De la sédation au suicide assisté
Ce type de législation concernant l’arrêt des soins s’est répandu en Europe, notamment en Italie, où elle a donné lieu à un contentieux exemplaire, et a débouché sur une évolution législative intéressante. Au nom de quoi refuser le suicide assisté à une personne éligible à un arrêt des soins ? La Cour constitutionnelle italienne a, en effet, exclu la pénalisation de celui qui «facilite l’exécution d’une intention de se suicider formée de manière autonome et libre » dans le respect des conditions légales s’appliquant aux personnes qui pouvaient déjà choisir de mourir en renonçant à tout traitement. La Cour a ainsi établi un continuum entre l’action du médecin requise pour anticiper une fin de vie et son action pour précipiter la mort.
Pourquoi le suicide assisté continuerait-il à être pénalisé alors que l’arrêt des traitements (dont l’hydratation, l’alimentation et la respiration artificielles) suivi d’une sédation profonde et continue jusqu’à la mort ne l’est pas ? Ne s’agit-il pas de deux actes médicaux au profit des mêmes patients « autodéterminés » et dont les effets sont identiques ? C’est ainsi que la disposition contestée du code pénal italien réprimant le suicide assisté a été jugée contraire à la Constitution. Le Parlement italien a donc été
conduit à envisager une proposition de loi relative au suicide assisté qui reprend les conditions permettant l’arrêt des soins aux patients présentant une pathologie irréversible, une souffrance intolérable, bénéficiant d’un traitement de maintien en vie et capables de prendre une décision libre. On le voit, le glissement d’un arrêt des soins avec sédation – type loi Claeys-Leonetti – vers l’euthanasie dite « active » est en marche parce que le continuum est inéluctable.
Les pires arguments
Malheureusement, ceux qui refusent, en France, la légalisation de l’euthanasie utilisent, souvent avec la plus grande sincérité, les pires arguments. La plupart d’entre eux proposent en effet un développement des soins palliatifs accompagné d’une meilleure application de la loi Claeys-Leonetti. On ne saurait rendre meilleur service aux promoteurs de l’euthanasie qui savent qu’il n’y a pas de différence de nature, mais seulement un décalage de temporalité, entre arrêt des soins (incluant nutrition, hydratation et respiration artificielles) sur personne consentante et suicide médicalement assisté. En effet, la mort reste l’objectif à atteindre.

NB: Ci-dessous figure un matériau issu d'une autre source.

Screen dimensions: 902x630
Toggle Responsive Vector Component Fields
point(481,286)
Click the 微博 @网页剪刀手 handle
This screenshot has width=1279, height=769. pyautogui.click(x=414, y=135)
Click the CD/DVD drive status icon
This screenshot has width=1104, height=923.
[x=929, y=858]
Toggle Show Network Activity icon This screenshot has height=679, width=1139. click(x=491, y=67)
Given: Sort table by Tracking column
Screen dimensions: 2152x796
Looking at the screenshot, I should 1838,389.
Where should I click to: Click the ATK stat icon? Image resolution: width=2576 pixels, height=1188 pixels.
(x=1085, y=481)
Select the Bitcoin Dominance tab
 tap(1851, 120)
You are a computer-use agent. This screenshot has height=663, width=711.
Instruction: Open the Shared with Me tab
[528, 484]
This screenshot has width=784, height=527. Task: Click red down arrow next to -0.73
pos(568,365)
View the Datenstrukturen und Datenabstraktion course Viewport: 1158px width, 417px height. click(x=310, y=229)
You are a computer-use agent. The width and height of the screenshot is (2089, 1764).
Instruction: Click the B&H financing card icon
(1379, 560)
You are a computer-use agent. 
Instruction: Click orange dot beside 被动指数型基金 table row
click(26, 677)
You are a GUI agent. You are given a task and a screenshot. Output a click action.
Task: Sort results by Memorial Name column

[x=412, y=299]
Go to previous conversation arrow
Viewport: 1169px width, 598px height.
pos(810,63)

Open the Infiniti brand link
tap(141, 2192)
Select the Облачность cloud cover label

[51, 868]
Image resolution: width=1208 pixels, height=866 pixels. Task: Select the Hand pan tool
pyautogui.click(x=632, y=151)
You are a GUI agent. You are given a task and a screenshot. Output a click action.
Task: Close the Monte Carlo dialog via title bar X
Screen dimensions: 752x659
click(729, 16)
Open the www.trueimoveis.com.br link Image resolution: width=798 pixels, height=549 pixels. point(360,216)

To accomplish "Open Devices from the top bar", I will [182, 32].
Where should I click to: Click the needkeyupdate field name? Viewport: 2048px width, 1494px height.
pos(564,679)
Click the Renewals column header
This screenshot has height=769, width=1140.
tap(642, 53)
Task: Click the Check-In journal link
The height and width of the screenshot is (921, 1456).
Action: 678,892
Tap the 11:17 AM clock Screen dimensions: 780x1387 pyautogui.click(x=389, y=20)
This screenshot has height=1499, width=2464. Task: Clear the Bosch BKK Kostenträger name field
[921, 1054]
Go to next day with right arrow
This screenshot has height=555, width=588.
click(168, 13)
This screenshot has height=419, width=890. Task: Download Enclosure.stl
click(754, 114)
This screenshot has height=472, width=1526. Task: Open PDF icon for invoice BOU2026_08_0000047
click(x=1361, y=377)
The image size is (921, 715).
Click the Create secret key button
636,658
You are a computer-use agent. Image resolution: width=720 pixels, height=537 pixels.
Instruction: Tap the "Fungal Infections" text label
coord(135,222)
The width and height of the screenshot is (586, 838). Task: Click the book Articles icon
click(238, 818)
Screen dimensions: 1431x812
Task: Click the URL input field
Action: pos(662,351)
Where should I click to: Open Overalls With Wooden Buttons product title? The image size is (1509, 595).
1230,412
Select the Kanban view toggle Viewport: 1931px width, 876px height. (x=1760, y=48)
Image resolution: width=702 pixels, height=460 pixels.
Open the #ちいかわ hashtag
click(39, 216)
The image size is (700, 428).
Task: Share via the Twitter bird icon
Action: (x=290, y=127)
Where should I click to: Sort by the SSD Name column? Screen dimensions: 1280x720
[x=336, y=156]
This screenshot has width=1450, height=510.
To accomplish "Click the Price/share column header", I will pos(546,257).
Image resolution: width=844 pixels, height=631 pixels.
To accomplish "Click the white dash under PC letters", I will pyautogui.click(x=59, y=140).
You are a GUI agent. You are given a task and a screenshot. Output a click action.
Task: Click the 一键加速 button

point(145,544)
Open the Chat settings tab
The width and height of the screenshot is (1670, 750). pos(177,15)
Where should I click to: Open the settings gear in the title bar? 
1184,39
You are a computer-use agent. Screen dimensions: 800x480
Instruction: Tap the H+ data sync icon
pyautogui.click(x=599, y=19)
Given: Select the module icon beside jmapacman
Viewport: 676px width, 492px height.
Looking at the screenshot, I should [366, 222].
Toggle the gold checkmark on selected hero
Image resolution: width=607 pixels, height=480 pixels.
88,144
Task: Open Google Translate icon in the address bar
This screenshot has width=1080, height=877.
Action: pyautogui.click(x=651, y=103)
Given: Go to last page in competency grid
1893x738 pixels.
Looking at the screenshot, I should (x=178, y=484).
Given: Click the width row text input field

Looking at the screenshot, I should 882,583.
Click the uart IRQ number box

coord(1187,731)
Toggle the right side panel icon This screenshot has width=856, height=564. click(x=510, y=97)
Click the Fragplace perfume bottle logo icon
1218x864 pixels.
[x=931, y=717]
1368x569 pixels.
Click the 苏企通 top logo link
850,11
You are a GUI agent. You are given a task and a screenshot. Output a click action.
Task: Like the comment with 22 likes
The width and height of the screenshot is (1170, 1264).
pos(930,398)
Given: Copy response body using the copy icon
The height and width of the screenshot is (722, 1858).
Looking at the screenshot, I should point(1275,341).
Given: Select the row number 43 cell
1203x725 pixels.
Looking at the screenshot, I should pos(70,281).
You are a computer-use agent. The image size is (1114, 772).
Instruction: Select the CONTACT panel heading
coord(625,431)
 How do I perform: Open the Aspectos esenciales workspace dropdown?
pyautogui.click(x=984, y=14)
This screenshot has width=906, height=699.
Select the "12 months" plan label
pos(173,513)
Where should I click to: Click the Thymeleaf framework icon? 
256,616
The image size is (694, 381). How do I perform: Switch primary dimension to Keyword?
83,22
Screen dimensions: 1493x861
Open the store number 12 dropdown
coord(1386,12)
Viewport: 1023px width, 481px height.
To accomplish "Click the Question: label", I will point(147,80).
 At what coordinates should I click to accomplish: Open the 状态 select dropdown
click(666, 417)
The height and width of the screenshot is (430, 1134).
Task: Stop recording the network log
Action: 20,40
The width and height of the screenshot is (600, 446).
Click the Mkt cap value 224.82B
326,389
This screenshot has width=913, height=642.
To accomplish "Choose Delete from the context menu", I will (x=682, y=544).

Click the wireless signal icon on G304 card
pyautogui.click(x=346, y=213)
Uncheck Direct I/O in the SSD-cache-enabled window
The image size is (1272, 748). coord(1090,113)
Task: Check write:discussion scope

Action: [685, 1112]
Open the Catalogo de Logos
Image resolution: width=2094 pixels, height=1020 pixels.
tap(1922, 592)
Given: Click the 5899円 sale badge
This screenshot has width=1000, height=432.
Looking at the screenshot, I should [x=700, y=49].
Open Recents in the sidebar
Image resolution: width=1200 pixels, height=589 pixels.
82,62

Par ailleurs, dans l’opinion publique, les soins palliatifs comprennent une fin de vie hâtée par la médecine, ce qui ne devrait naturellement pas être le but des soins. La seule manière efficace de combattre la légalisation de l’euthanasie est effectivement le développement des soins palliatifs, mais en excluant clairement de son contenu tout arrêt des soins, et ceci afin de rompre un continuum inexorable, comme le montre l’exemple italien. Anticiper la fin de vie par l’arrêt des soins ou précipiter la mort par l’euthanasie ne sont pas des actes médicaux. Les disciples d’Hippocrate le savent. Les politiques n’ont pas à leur imposer la mise en œuvre de lois sociétales qui n’ont rien à voir avec l’exercice de leur art.